# Document section:
━━━━━━━━━━━━━━━━

# Phoenix Dataset Object

This small tutorial is to demonstrate how we can use the 🔥🐦 Phoenix `Dataset` object. 

This object currently is composed of a dataframe and a schema. Data can be consumed from:
* Pandas DataFrame directly
* From local files: csv & hdf5

In [None]:
import pandas as pd
from phoenix.datasets import Dataset, Schema, EmbeddingColumnNames

In [None]:
test_filename = "NLP_sentiment_classification_language_drift"

df1 = pd.read_csv(f"./fixtures/{test_filename}.csv")
df1.head()

Define the schema same as you would in our SDK

In [None]:
features = [
    "reviewer_age",
    "reviewer_gender",
    "product_category",
    "language",
]

embedding_features = {
    "embedding_feature": EmbeddingColumnNames(
        vector_column_name="text_vector",  # Will be name of embedding feature in the app
        data_column_name="text",
    ),
}

# Define a Schema() object for Arize to pick up data from the correct columns for logging
schema = Schema(
    prediction_id_column_name="prediction_id",
    timestamp_column_name="prediction_ts",
    prediction_label_column_name="pred_label",
    actual_label_column_name="label",
    feature_column_names=features,
    embedding_feature_column_names=embedding_features,
)

You are ready to define a `Dataset`

In [None]:
# Defined directly from dataframe
dataset1 = Dataset(df1, schema)
dataset2 = Dataset.from_dataframe(df1, schema)
# Defined from csv
dataset3 = Dataset.from_csv(f"./fixtures/{test_filename}.csv", schema=schema)
# Defined from hdf5
dataset4 = Dataset.from_hdf(f"./fixtures/{test_filename}.hdf5", schema=schema, key="training")

━━━━━━━━━━━━━━━━

# Given problem 1:
Can you reproduce the rows from the line with "Toggle the light/dark theme switch" to the line with "click(728, 100)", copying each one unchanged?
The Phoenix Dataset tutorial and the rows have no connection to each other.

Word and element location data
━━━━━━━━━━━━━━━━

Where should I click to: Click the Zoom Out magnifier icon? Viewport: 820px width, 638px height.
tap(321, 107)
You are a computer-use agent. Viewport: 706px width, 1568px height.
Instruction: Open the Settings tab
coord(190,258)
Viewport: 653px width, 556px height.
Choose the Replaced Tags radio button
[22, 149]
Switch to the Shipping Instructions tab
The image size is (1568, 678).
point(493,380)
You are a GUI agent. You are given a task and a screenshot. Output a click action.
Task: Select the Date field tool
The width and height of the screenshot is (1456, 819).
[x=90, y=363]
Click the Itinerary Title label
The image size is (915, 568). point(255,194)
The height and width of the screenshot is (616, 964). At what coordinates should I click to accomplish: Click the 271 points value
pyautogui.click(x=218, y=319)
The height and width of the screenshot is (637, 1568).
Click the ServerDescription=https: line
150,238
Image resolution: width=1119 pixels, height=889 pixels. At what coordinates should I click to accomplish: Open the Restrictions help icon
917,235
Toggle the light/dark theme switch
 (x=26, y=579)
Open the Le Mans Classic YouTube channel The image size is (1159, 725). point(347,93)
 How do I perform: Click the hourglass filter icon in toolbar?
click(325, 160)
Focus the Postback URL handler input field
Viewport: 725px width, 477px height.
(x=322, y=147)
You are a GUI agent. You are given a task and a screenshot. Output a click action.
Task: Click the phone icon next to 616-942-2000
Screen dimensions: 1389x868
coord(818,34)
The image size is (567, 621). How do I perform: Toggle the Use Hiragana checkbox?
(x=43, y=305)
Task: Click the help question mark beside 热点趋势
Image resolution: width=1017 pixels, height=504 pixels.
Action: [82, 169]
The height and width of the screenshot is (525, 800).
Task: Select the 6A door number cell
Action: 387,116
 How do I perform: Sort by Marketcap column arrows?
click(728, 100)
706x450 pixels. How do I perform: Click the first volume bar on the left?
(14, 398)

━━━━━━━━━━━━━━━━

# Given problem 2:
In the Phoenix Dataset tutorial, what does the passage from "You are ready" to "dataset2 = Dataset.from_dataframe(df1, schema)" read like if you replace "df1" with "reviews_df" everywhere it appears? Write out that passage with the change.

# Right answer 1:
Toggle the light/dark theme switch
 (x=26, y=579)
Open the Le Mans Classic YouTube channel The image size is (1159, 725). point(347,93)
 How do I perform: Click the hourglass filter icon in toolbar?
click(325, 160)
Focus the Postback URL handler input field
Viewport: 725px width, 477px height.
(x=322, y=147)
You are a GUI agent. You are given a task and a screenshot. Output a click action.
Task: Click the phone icon next to 616-942-2000
Screen dimensions: 1389x868
coord(818,34)
The image size is (567, 621). How do I perform: Toggle the Use Hiragana checkbox?
(x=43, y=305)
Task: Click the help question mark beside 热点趋势
Image resolution: width=1017 pixels, height=504 pixels.
Action: [82, 169]
The height and width of the screenshot is (525, 800).
Task: Select the 6A door number cell
Action: 387,116
 How do I perform: Sort by Marketcap column arrows?
click(728, 100)

# Right answer 2:
You are ready to define a `Dataset`

In [None]:
# Defined directly from dataframe
dataset1 = Dataset(reviews_df, schema)
dataset2 = Dataset.from_dataframe(reviews_df, schema)